The singer passed away on Saturday, Dec. 12. His spokesperson announced the news in a statement. He did not specify where Charley contracted the virus.
“Charley Pride, whose rich baritone voice and impeccable song-sense altered American culture, died Saturday, December 12, 2020, in Dallas, Texas of complications from Covid-19 at age 86,” the spokesperson’s statement said.
Fatefully, Charley died just a month after giving his final onstage performance. He sang “Kiss An Angel Good Mornin'” with Jimmie Allen at the 2020 CMA Awards at Nashville’s Music City Center, where he also received the Willie Nelson Lifetime Achievement Award.

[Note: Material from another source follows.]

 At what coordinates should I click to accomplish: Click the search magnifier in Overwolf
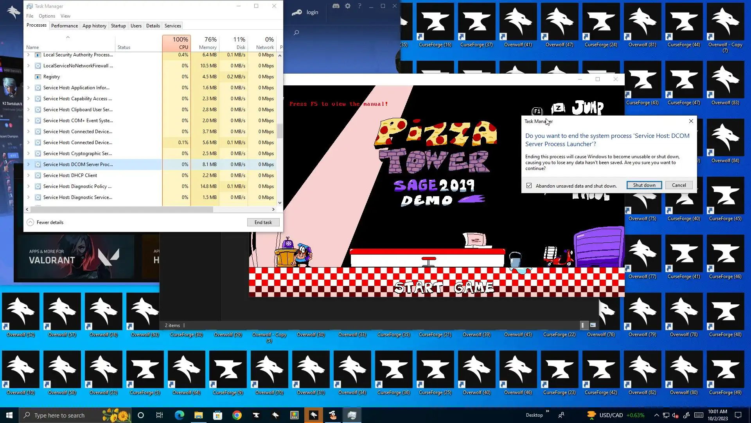pyautogui.click(x=296, y=33)
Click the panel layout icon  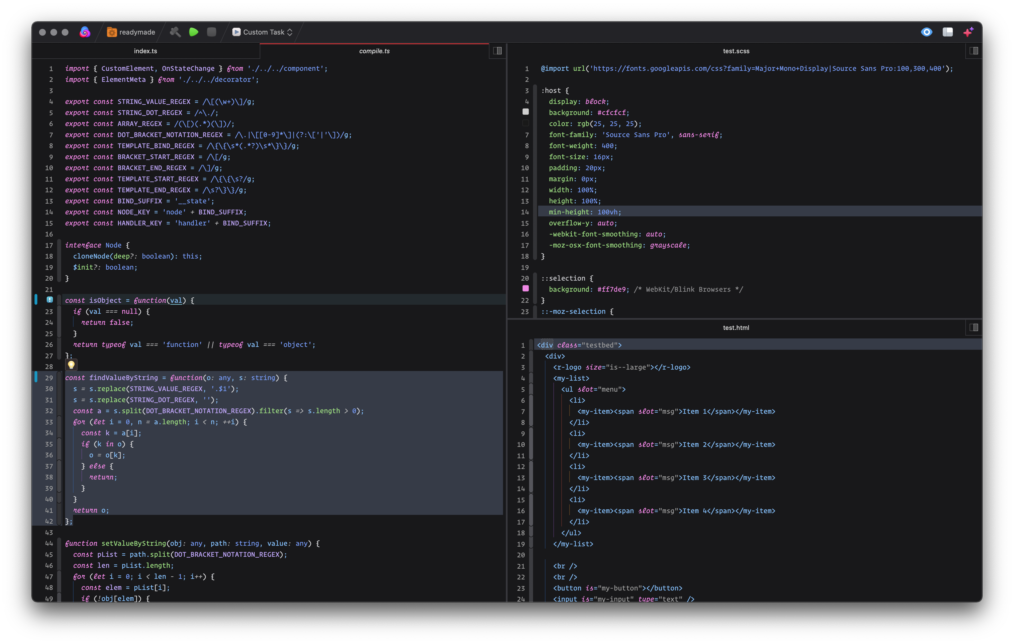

Also known for songs such as “Is Anybody Goin’ to San Antone” and “Mountain of Love,” Charley won the Country Music Association’s Entertainer of the Year award in 1971 and the organization’s male vocalist prize in 1971 and 1972. By the end of the ’70s, Charley won three Grammy Awards. In 1993, he became the second African-American member of the Grand Ole Opry. In 2000, he was inducted into the Country Music Hall of Fame and in 2017, he received a Grammy Lifetime Achievement Award.
In 2004, Charley suffered a major health scare. He underwent brain surgery to remove a subdural hematoma, or blood clot.